Der Fraktionsvorsitzende der Grünen, Jürgen Trittin, schreibt im Abendblatt über die neue Nuklearstrategie von US-Präsident Barack Obama.

Hamburg. Die Zeichen stehen auf Abrüstung. Vor knapp einer Woche stellte US-Präsident Barack Obama die neue Nuklearstrategie vor. Sie markiert einen Wendepunkt in der US-amerikanischen Sicherheitspolitik. Die USA verzichten demnach auf den Einsatz von Atomwaffen gegen Staaten, die selbst keine Atomwaffen besitzen und sich an den Atomwaffensperrvertrag halten - selbst im Falle eines Angriffs mit biologischen oder chemischen Waffen.

Am vergangenen Donnerstag unterzeichneten die USA und Russland das START-Nachfolgeabkommen. Der erste Rüstungsbegrenzungsvertrag seit Jahrzehnten.

Diese Woche lädt Präsident Obama die Welt zum internationalen Gipfel zur Atomsicherheit nach Washington. Barack Obama scheint Ernst zu machen mit seiner Vision einer sicheren, atomwaffenfreien Welt. Plötzlich sind alle für nukleare Abrüstung. Alle? Außenminister Westerwelle nennt die Nuklearstrategie einen "Meilenstein für die weltweiten Abrüstungsbemühungen". Natürlich reist auch die Bundeskanzlerin zum internationalen Atomgipfel. Schöne Bilder, warme Worte garantiert. Der rhetorische Nebel soll vergessen machen, dass Schwarz-Gelb öffentlich Wasser predigt, aber in Wahrheit Wein trinkt. Inzwischen ist Deutschland drittgrößter Waffenexporteur. Bei den konventionellen Waffen rüsten wir nicht ab, sondern weltweit auf.

■ ■ ■ ■ ■

Aufgaben und Übungen >>
A - Schreib aus dem Text über Obamas Nuklearstrategie das Stück von „Hamburg. Die Zeichen“ bis „oder chemischen Waffen.“ Wort für Wort ab.
B - Beantworte diese Fragen zum Text über Obamas Nuklearstrategie:
(i) Welche beiden Staaten haben am vergangenen Donnerstag das START-Nachfolgeabkommen unterschrieben?
(ii) In welche Stadt lädt Obama die Welt zum Gipfel zur Atomsicherheit ein?
(iii) Der wievielte größte Waffenexporteur ist Deutschland laut dem Text?

■ ■ ■ ■ ■

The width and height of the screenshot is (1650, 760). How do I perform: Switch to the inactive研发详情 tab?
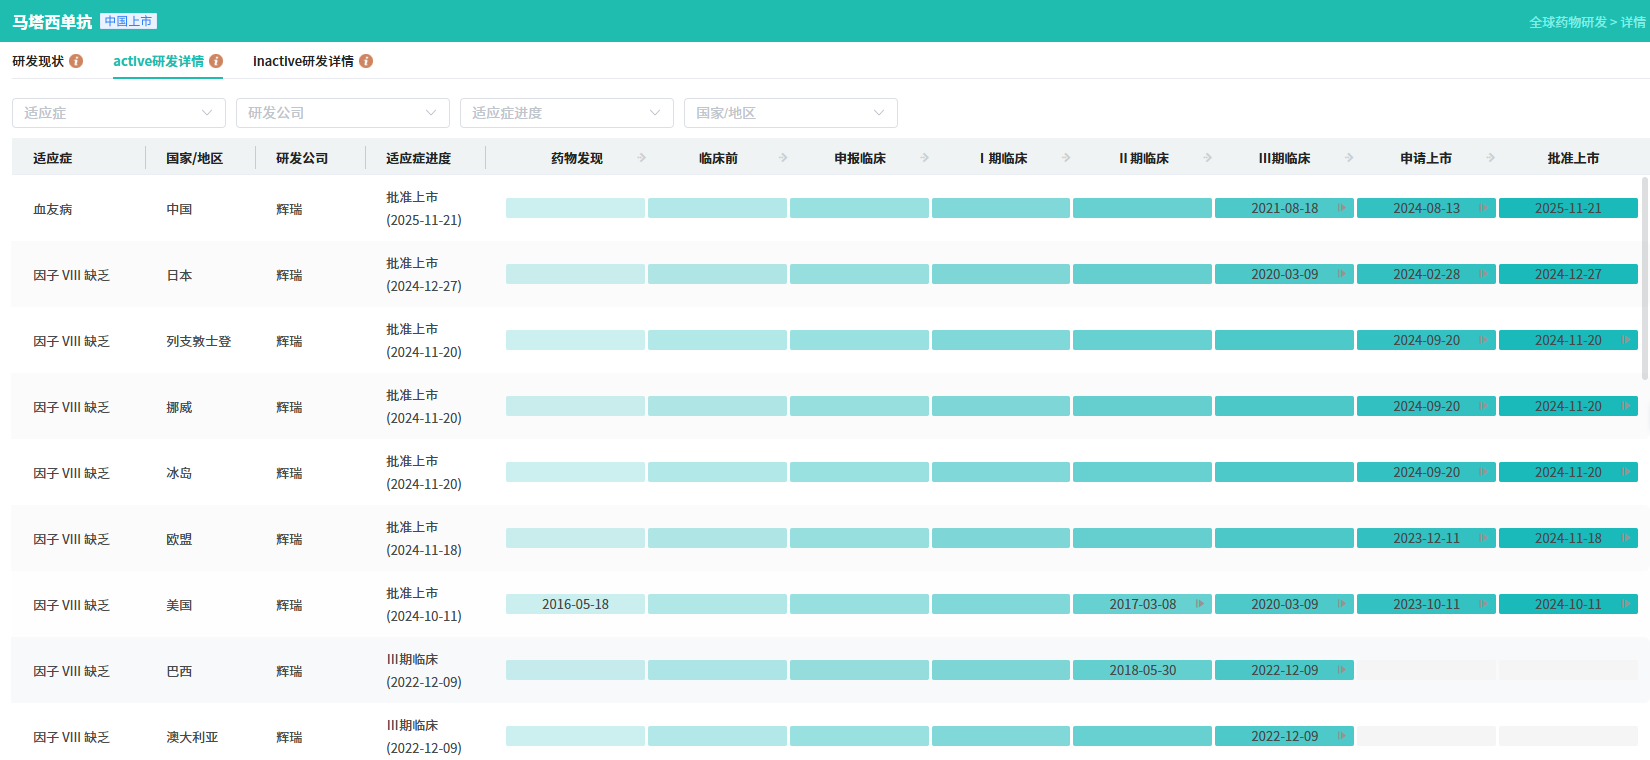(x=303, y=61)

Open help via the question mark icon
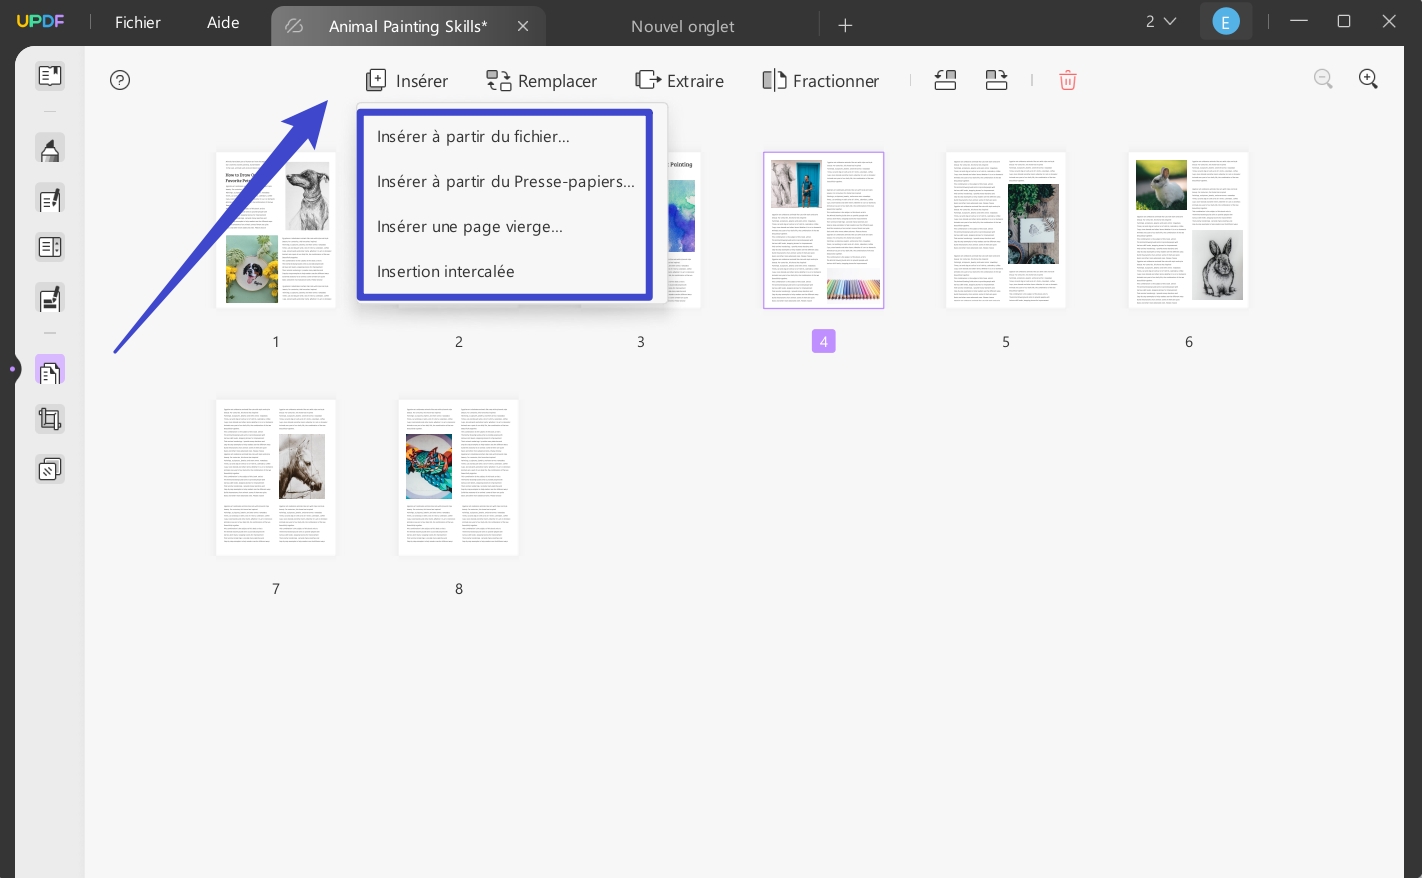tap(120, 80)
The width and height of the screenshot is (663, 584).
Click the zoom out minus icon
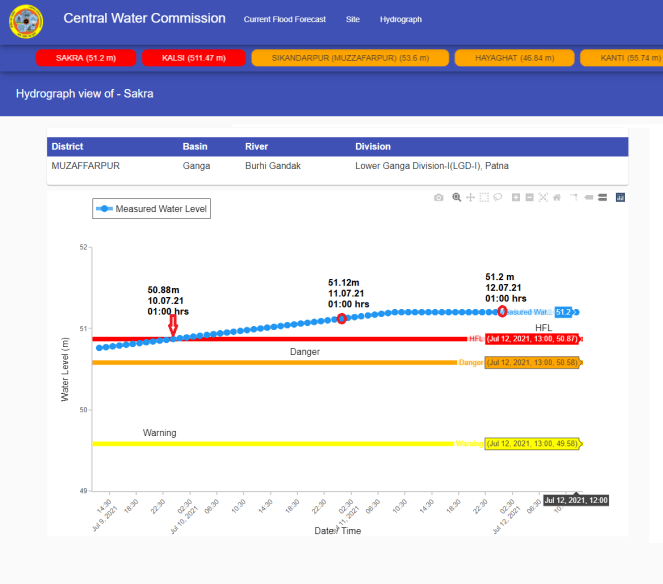pos(529,198)
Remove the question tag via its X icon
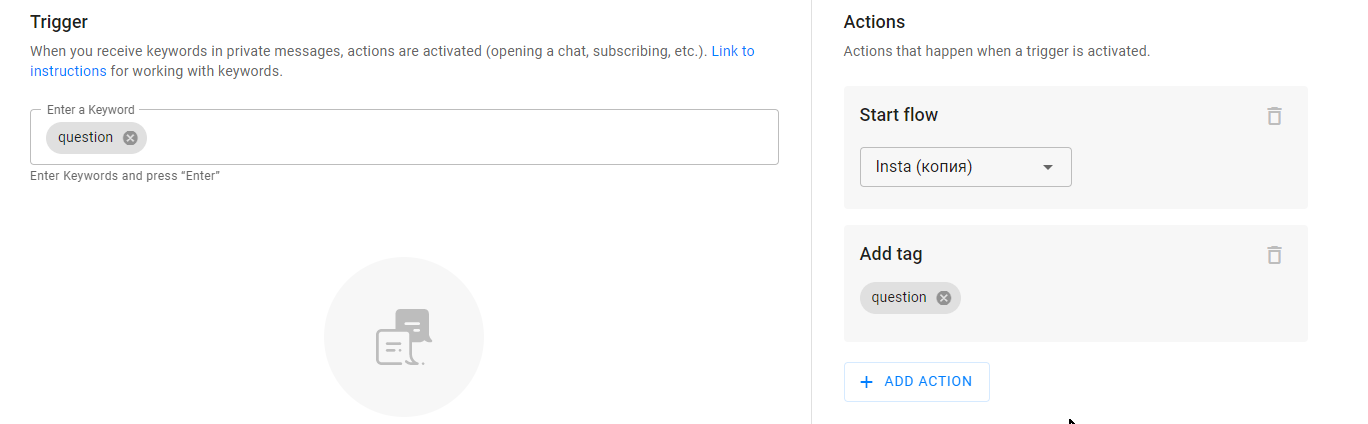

■ ■ ■ ■ ■

Lösungen im Einzelnen >>
A -
Hamburg. Die Zeichen stehen auf Abrüstung. Vor knapp einer Woche stellte US-Präsident Barack Obama die neue Nuklearstrategie vor. Sie markiert einen Wendepunkt in der US-amerikanischen Sicherheitspolitik. Die USA verzichten demnach auf den Einsatz von Atomwaffen gegen Staaten, die selbst keine Atomwaffen besitzen und sich an den Atomwaffensperrvertrag halten - selbst im Falle eines Angriffs mit biologischen oder chemischen Waffen.

B -
(i) Die USA und Russland
(ii) Nach Washington
(iii) Der drittgrößte